Can you pull out, word for word, the stretch from "The first life" through "available to policyholders." in the insurance passage below?

Selected extract:

+===+

Insurance, as a means for transferring or distributing risk from the insured to the insurer, has been around as early as the 3rd Century BC. Chinese merchants ‘transferred’ or ‘distributed’ their cargo before embarking on a dangerous voyage so as to lower their risk. Babylonian traders took insurance further by hedging their risk with an additional payment to lenders to write-off their loan if the shipment was stolen or lost at sea.

The first life insurance policy was written in the early 18th Century and has since morphed from a single application into numerous iterations with many product innovations. There are insurance policies addressing every need of an individual through their life stages, for example, Endowment1, Whole Life2, Investment-Linked3, Term4, Universal Life5, Key-man6 with various riders such as critical illness7, terminal illness8, premium waiver9, etc.

The insurance industr y is dominated by a monopoly of a few major players that have been innovating and coming up with new products and features to grow their business empire. The same cannot be said for the after-sales options available to policyholders.

The oligopolistic nature of the industry has resulted in policyholders being tethered to one insurance giant and having to play by their rules, although the holder of the policy is the very reason for the existence of the insurance company. One example would be the lack of options for policyholders facing a change in their financial circumstance or a change in their needs.

Many policyholders are under the impression that they can only go back to the insurer to surrender the policy, or subject themselves to above-market interest rates to borrow against their own asset.

There is also an increasing trend of buyers looking to purchase tradable policies from the market due to the various benefits of this instrument. However, they face challenges such as accessibility to tradable policies and the manual transfer process. These challenges have curtailed the growth of this segment.

The potential market size for surrendered policies in Hong Kong, Japan, Korea, Malaysia and Singapore alone exceeded US$5 billion in 2015, and yet there is no recognizable marketplace (online or offline) for policyholders and buyers to transact. fidentiaX will disrupt the status quo and break the tethers of the insurance companies by empowering policyholders to monetize their policies. This is also a fantastic opportunity for us to demonstrate the numerous advantages of building a portfolio of tradable policies with stable returns and developing a trustless platform for trading of these policies. Xchange with confidence.


Upon successful completion of the Initial Token Offering, fidentiaX will allocate the raised funds to the following categories:


70% of the funds raised will be set aside to purchase tradable policies from the open market to create a model portfolio with the following objectives:

  • Demonstrate the benefits of having tradable insurance policies in an investment portfolio. Key statistics of the portfolio will be shared on the platform (e.g. portfolio size, average yield at maturity, average investment tenure, etc.)
  • Facilitate trades on the platform during the initial stage, this will be done through direct acquisition of policies in a number of countries and listing them on the platform. This is necessary while we build market awareness of the first global marketplace for tradable insurance policies.

+===+

Stored data:
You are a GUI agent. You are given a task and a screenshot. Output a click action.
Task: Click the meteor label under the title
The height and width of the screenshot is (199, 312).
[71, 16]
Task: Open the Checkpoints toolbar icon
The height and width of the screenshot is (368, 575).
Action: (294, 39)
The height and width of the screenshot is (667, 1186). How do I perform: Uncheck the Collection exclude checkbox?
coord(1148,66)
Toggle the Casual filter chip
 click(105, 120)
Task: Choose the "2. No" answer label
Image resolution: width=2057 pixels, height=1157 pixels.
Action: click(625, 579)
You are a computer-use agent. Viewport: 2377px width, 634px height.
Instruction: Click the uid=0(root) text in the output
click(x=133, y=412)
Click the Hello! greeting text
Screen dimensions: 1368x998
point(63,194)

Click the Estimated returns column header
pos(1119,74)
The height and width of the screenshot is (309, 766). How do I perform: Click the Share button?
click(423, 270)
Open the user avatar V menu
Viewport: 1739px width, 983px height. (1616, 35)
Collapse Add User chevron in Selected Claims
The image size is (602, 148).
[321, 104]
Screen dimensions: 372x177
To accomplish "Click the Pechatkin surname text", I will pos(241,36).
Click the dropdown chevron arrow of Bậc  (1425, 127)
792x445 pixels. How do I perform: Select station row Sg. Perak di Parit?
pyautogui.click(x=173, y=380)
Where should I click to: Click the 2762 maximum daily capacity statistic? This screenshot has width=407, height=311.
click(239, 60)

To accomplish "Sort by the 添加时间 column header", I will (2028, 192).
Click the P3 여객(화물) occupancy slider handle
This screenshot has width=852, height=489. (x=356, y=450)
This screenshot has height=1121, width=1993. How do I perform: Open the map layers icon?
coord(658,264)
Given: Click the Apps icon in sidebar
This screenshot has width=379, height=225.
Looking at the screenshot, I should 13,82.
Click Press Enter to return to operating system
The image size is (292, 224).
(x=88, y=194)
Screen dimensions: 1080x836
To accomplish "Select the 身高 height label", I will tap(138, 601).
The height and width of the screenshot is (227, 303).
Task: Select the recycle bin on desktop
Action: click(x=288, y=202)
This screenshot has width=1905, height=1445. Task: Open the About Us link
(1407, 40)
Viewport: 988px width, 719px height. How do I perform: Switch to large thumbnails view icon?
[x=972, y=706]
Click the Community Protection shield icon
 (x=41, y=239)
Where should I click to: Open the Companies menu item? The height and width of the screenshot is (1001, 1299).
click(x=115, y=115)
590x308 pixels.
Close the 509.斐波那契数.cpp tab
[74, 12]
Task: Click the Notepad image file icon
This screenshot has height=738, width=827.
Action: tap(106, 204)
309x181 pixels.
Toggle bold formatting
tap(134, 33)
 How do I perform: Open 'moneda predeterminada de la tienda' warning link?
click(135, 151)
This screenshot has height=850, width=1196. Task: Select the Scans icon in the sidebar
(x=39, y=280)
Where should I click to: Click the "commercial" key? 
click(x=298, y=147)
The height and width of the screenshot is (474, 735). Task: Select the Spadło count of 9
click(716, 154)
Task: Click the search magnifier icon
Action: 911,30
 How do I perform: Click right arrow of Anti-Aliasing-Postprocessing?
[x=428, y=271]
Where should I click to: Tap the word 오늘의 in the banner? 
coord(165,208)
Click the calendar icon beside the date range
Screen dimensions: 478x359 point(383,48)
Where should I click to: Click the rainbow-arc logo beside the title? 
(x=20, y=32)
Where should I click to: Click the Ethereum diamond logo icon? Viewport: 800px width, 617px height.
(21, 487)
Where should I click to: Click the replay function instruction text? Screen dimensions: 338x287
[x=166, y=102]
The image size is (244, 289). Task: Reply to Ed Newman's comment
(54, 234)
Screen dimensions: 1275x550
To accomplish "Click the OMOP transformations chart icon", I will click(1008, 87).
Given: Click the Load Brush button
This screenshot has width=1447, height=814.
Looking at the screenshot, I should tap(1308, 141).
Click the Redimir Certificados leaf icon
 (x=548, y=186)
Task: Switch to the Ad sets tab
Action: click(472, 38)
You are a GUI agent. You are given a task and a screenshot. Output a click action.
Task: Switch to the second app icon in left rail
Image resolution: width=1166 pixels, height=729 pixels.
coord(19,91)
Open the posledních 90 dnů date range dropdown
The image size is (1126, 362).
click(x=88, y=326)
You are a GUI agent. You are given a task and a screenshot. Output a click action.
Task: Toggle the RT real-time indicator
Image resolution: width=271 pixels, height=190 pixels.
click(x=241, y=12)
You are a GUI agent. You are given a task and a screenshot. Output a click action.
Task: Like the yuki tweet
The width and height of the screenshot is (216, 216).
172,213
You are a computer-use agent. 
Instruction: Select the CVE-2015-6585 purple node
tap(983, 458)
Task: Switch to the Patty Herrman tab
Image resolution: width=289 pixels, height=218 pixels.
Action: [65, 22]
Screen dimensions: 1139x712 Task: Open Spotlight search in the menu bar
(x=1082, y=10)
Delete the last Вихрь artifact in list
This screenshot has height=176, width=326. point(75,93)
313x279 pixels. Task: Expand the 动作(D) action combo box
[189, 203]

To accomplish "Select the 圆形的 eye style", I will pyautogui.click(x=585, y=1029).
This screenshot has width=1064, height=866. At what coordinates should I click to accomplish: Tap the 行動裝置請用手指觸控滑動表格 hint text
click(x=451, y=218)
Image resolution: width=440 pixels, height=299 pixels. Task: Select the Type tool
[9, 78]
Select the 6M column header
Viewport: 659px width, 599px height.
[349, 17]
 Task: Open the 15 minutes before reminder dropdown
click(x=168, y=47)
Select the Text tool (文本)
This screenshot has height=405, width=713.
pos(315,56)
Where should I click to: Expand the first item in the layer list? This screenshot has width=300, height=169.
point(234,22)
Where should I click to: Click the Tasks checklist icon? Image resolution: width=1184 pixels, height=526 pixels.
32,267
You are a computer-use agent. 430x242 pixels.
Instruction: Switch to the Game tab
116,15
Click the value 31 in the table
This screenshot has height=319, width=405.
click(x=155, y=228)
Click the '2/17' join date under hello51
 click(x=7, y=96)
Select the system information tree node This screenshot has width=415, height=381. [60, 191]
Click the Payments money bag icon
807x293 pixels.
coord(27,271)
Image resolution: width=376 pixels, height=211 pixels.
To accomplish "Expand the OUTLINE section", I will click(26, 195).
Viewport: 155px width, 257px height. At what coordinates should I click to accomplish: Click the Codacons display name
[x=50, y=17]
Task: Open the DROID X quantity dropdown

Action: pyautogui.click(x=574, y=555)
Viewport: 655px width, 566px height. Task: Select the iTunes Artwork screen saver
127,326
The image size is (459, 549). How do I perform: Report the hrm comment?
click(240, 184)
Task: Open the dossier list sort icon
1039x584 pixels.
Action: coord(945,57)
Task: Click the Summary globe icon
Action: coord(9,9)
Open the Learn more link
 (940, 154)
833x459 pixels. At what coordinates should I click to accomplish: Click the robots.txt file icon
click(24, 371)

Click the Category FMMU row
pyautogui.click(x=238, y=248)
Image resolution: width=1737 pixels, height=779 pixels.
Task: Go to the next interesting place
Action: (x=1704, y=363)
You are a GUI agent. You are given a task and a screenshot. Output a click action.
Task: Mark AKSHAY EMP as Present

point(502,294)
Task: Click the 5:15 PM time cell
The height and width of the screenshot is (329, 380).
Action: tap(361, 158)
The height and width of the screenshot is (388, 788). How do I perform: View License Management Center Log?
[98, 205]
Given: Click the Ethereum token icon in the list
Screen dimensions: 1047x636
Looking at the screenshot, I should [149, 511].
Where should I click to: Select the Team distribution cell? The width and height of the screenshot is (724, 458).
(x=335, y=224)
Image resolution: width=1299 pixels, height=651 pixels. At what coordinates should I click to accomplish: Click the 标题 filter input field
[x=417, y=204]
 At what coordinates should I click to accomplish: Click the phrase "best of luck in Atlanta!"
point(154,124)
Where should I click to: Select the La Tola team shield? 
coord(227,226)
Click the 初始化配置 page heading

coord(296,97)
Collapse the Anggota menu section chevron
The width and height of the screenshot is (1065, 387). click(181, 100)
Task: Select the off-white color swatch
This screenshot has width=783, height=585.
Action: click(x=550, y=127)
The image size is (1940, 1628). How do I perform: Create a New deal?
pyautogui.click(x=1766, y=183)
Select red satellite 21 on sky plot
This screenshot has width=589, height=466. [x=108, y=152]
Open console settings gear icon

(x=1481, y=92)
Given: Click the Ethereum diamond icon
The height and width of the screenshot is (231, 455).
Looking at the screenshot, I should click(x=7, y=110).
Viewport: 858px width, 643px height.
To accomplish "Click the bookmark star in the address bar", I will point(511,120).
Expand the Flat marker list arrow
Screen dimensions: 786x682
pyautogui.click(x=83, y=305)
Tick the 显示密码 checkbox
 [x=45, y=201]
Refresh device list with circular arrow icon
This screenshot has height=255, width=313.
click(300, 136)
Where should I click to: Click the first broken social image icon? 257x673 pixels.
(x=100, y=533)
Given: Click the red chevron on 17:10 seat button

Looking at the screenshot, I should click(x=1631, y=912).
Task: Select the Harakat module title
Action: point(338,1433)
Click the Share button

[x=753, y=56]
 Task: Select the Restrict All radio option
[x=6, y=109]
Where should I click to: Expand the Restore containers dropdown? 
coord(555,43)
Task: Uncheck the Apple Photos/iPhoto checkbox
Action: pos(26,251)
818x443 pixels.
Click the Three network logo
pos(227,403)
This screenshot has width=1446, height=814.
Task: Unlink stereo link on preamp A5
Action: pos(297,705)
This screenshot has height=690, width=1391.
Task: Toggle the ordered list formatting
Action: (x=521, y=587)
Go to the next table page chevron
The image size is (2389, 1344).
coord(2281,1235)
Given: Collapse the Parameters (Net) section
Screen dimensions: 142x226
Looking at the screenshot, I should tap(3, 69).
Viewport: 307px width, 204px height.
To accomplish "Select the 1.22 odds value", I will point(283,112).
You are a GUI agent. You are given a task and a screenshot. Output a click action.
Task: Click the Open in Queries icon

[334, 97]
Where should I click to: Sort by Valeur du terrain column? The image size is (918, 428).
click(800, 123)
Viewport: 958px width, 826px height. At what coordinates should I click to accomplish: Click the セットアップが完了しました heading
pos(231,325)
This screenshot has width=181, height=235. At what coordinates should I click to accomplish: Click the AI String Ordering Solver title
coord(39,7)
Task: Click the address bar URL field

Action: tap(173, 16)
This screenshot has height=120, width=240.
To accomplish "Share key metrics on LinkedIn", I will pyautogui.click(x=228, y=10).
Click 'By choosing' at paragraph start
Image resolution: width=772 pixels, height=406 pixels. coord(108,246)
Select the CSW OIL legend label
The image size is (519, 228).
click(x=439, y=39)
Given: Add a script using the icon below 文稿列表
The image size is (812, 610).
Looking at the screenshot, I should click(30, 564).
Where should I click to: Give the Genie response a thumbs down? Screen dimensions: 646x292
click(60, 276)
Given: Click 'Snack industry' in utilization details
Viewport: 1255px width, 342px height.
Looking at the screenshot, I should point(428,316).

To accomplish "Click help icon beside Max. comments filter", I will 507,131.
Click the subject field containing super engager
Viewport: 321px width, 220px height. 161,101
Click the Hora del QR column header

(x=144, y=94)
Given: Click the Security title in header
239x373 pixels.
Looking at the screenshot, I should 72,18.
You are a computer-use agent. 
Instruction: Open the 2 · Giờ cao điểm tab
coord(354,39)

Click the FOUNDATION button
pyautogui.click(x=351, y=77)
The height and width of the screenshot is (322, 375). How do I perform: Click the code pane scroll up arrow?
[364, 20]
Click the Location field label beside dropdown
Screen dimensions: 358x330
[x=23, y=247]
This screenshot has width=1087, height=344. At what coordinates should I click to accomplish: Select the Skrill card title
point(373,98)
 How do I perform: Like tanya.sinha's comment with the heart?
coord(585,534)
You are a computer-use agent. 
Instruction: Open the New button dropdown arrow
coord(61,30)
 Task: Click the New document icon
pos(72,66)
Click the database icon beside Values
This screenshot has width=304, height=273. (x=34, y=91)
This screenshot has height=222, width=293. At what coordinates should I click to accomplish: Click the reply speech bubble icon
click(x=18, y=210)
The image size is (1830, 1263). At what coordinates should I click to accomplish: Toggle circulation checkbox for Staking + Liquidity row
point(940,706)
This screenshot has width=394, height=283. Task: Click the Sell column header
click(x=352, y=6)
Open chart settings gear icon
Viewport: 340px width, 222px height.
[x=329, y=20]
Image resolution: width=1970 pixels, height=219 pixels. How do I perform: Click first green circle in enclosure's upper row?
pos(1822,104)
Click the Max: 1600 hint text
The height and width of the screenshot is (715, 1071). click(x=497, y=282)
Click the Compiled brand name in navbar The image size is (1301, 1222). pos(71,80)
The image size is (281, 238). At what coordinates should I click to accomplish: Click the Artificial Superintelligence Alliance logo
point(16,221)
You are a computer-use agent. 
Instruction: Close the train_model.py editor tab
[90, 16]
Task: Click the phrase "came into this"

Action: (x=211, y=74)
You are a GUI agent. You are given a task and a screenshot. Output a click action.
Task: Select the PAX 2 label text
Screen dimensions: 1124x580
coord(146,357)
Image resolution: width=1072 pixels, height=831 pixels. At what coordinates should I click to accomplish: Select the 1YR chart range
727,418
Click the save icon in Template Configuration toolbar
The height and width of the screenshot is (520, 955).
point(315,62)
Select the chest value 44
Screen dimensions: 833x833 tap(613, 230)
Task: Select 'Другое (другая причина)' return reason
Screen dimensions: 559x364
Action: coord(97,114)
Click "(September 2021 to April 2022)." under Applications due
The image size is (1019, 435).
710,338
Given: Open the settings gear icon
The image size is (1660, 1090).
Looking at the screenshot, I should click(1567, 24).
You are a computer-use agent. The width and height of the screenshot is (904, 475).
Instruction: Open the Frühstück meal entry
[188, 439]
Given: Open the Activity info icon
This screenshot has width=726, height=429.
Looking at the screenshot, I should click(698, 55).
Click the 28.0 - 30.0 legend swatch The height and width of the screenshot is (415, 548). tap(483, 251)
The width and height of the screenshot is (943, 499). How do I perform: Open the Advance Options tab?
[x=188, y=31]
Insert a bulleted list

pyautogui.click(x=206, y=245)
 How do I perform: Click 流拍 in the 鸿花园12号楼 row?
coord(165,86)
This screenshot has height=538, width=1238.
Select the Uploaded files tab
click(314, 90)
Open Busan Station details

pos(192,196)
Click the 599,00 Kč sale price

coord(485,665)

+===+

Answer for this exercise:
The first life insurance policy was written in the early 18th Century and has since morphed from a single application into numerous iterations with many product innovations. There are insurance policies addressing every need of an individual through their life stages, for example, Endowment1, Whole Life2, Investment-Linked3, Term4, Universal Life5, Key-man6 with various riders such as critical illness7, terminal illness8, premium waiver9, etc.

The insurance industr y is dominated by a monopoly of a few major players that have been innovating and coming up with new products and features to grow their business empire. The same cannot be said for the after-sales options available to policyholders.